We are running a e-Commerce system on AWS with average annual spending over 150K on infrastructure. After 1 full year on the production, we discovered there are a significant spending in inter-zone network transfer. The unexpected spending was discovered on AWS Cost Explorer during our annual cost review.
Although data transfer cost within the same zone is free , the data transfer cost across 2 different Availability Zones will cost $0.01/GB. In Cost Explorer, we recorded $1000/month spending on the inter-zone transfer. That is 80TB/month data equivalent data transfer across AZ.
Our system consists of a web service, a cronjob, a MySQL RDS , a ElastiCache and ElasticSearch instance.

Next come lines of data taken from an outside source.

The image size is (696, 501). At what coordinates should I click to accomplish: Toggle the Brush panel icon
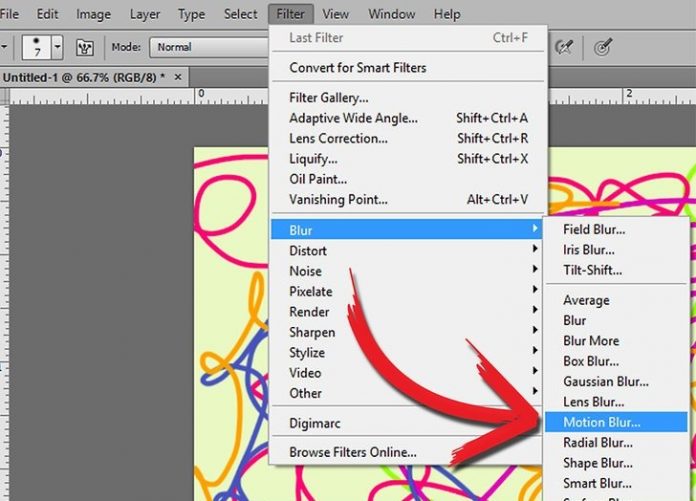click(x=85, y=47)
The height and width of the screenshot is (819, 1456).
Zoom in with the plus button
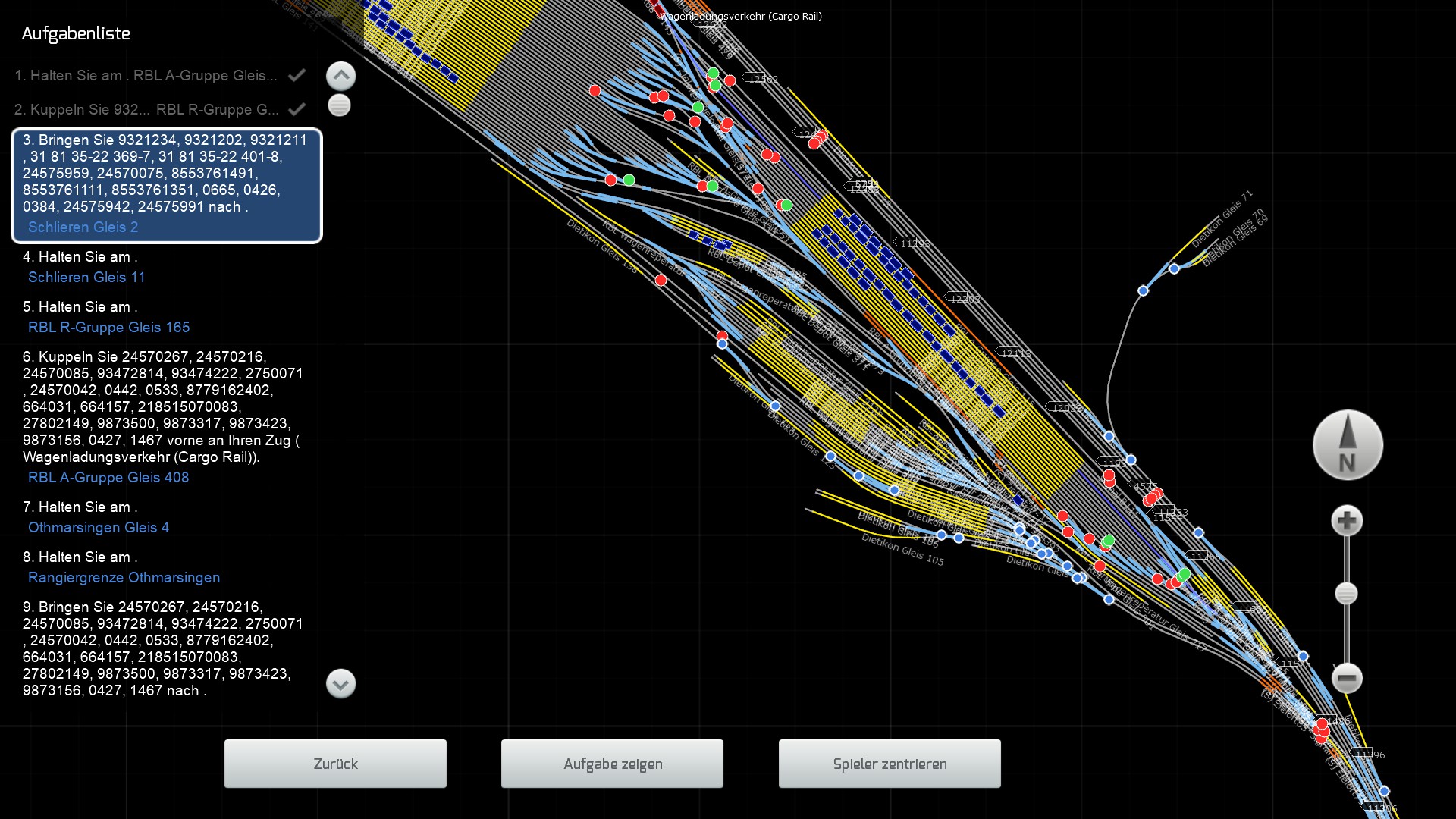click(1347, 521)
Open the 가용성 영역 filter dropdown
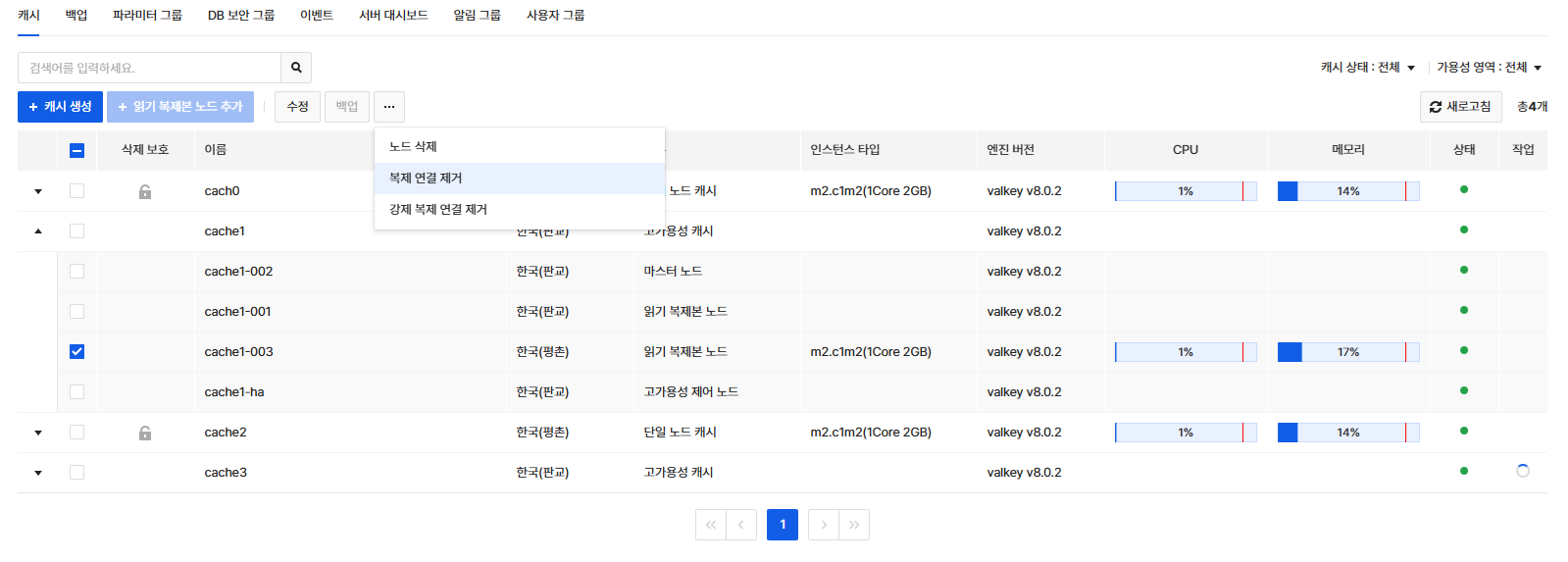 click(x=1489, y=68)
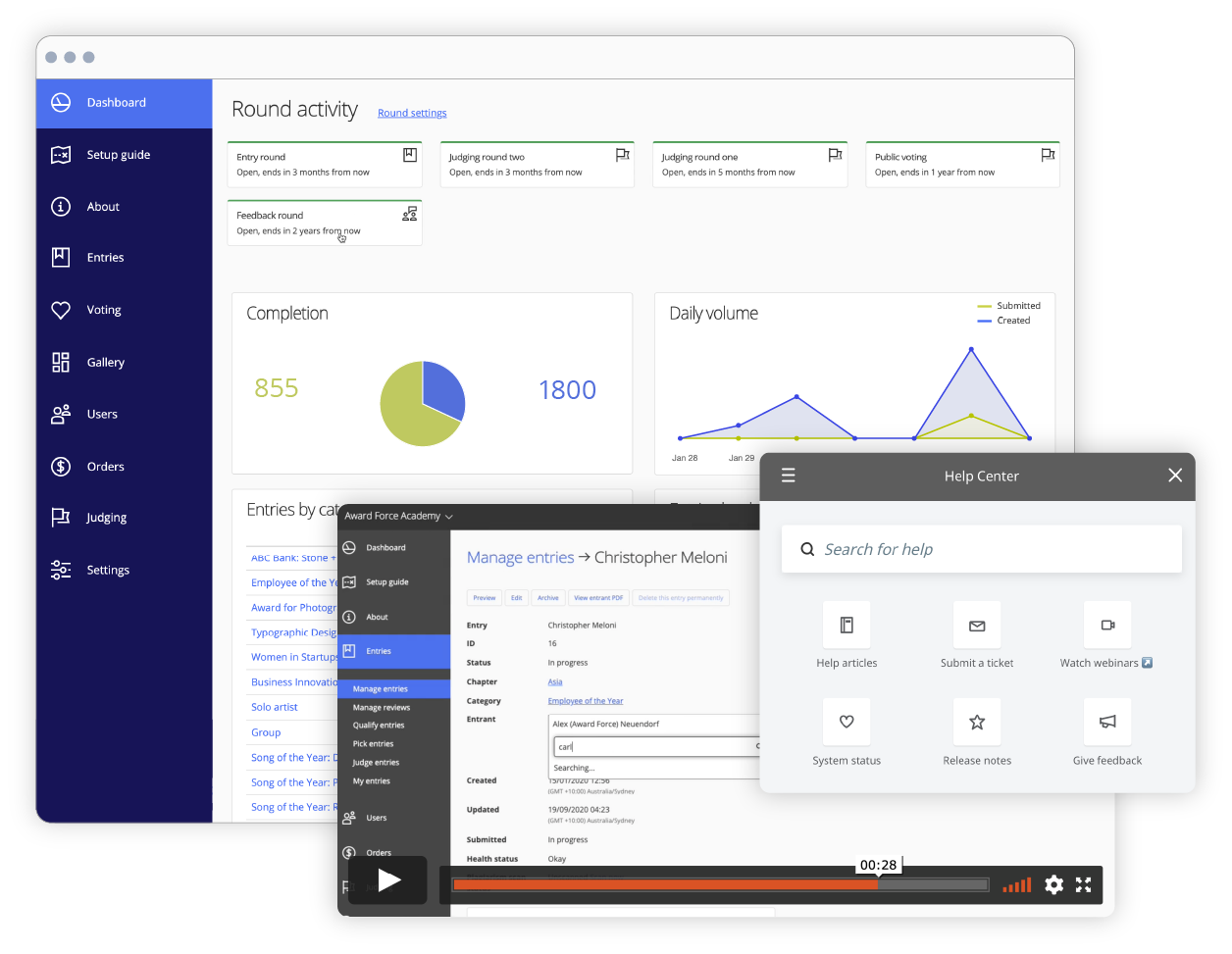
Task: Select the Gallery icon in the sidebar
Action: pyautogui.click(x=61, y=361)
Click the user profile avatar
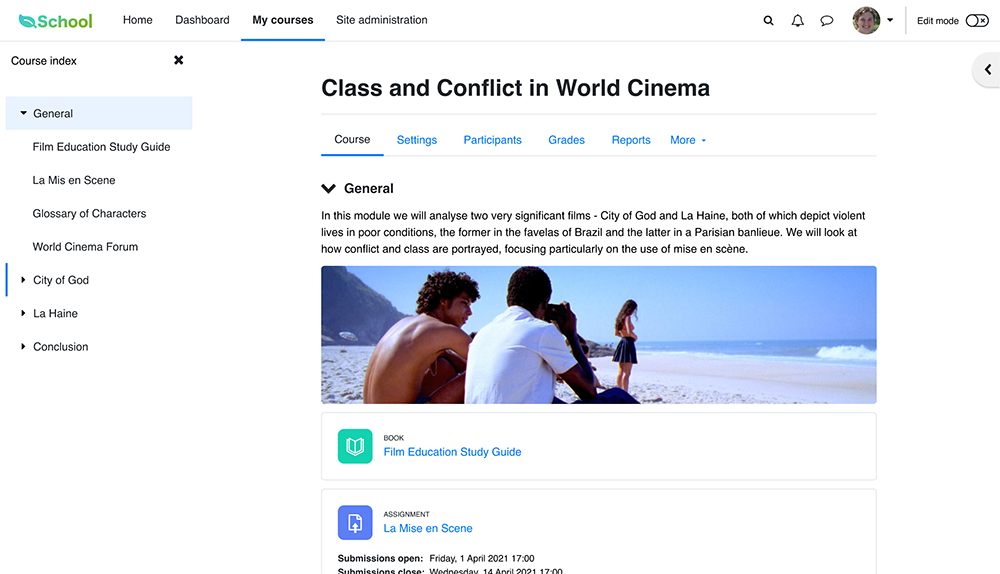The height and width of the screenshot is (574, 1000). coord(866,20)
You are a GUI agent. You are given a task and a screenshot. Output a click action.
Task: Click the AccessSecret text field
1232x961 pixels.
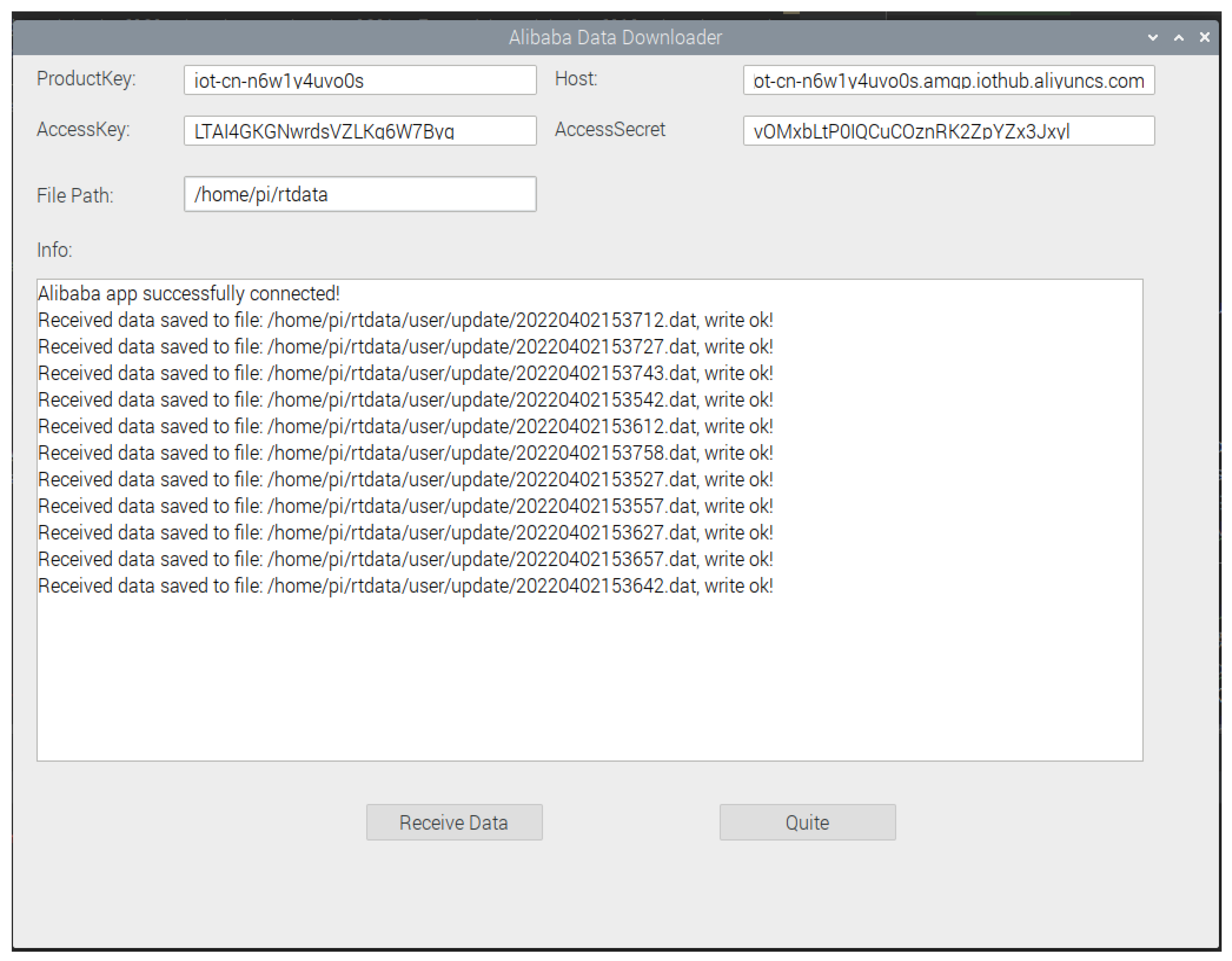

The components are distributed in 3 Availability Zone within the same AWS Region. With AWS VPC Flow Logs, we could quickly find the IP address of service of the most bytes in and out of the VPC. And then we identified that data transfer was contributed by the READ command of the ElastiCache service from the application.
The architecture was a few EC2 instances distributed evenly across 3 AZ of the region to provide resilience to zone level failure. Application running in the EC2 will access the ElastiCache via the primary endpoint. As shown in the picture below. A replica was setup to fulfil the redundant requirement. But the replica was left idle most of the time when the system is running normally.
Besides, the extra incurred cost, there were also a big problem when the e-Commerce site reach the peak customer volume. The single primary Elasticache endpoint became the most significant delay component of the system. All the customers request timed out because of a huge queuing delay by establishing a connection with the primary endpoint.
Identified Problems
- Unreasonable inter-zone transfer cost, as high as $1000/month, causing by Redis READ command
- ElastiCache primary endpoint congestion
Solution
With some efforts to review the application, we found that the Redis library did support read write segregation. It just needed to have the correct settings. So we adjusted the application settings and added an extra ElastiCache read replica to ensure all AZ having an available Redis endpoint. The new architecture is show below.
- Adding extra read replica in AZ C, cost us $1590/year
- Application write to primary Redis endpoint and Read from the Redis endpoint in the same availability zone. The Redis endpoint may be a read replica or the primary node depending on the AZ.
The new design seemingly loses the redundant property comparing to the old design. Since there isn’t a back up for the read replica in the AZ, the replica simply become single point of failure for the application in the same zone. But we have the resilient requirement covered by employing a feature of Envoy proxy; load balancing priority-levels.
The Envoy proxy will health check 2 Redis endpoints, the Redis endpoint that locates with in the same zone and the Reader Endpoint of the ElastiCache instance. The same zone Redis endpoint will take priority when it success the health check and the Envoy service will fail over the application-elasticache connection to Reader Endpoint otherwise. More on Enovy proxy will be in another story.
Result
From AWS Cost explorer, the daily spending on “EC2: Data Transfer — Inter AZ” was down significantly from the first day we deployed the solution to the production. See the graph below, the cost was down from 25/day to around 3/day, almost 88% reduction. Overall, we spend 1590/year to save 800/month spending which is 80% cost reduction annually.
From our APM tool, the measured “response time median” has also 60% reduction.
Before
After
Conclusion
Redis as a NoSQL data storage does solve some of the unique use cases. To fully utilize its full potentials, it requires efforts from multiple parties, including application, the 3rd party libraries and the hosting platform. Unlike the traditional RDBMS that provides a rigid and solid performance model, user of the NoSQL system will need much more effort to optimize the integration between components. A seasoned architect in the team to provide guidance and coordination will bring sea change effects.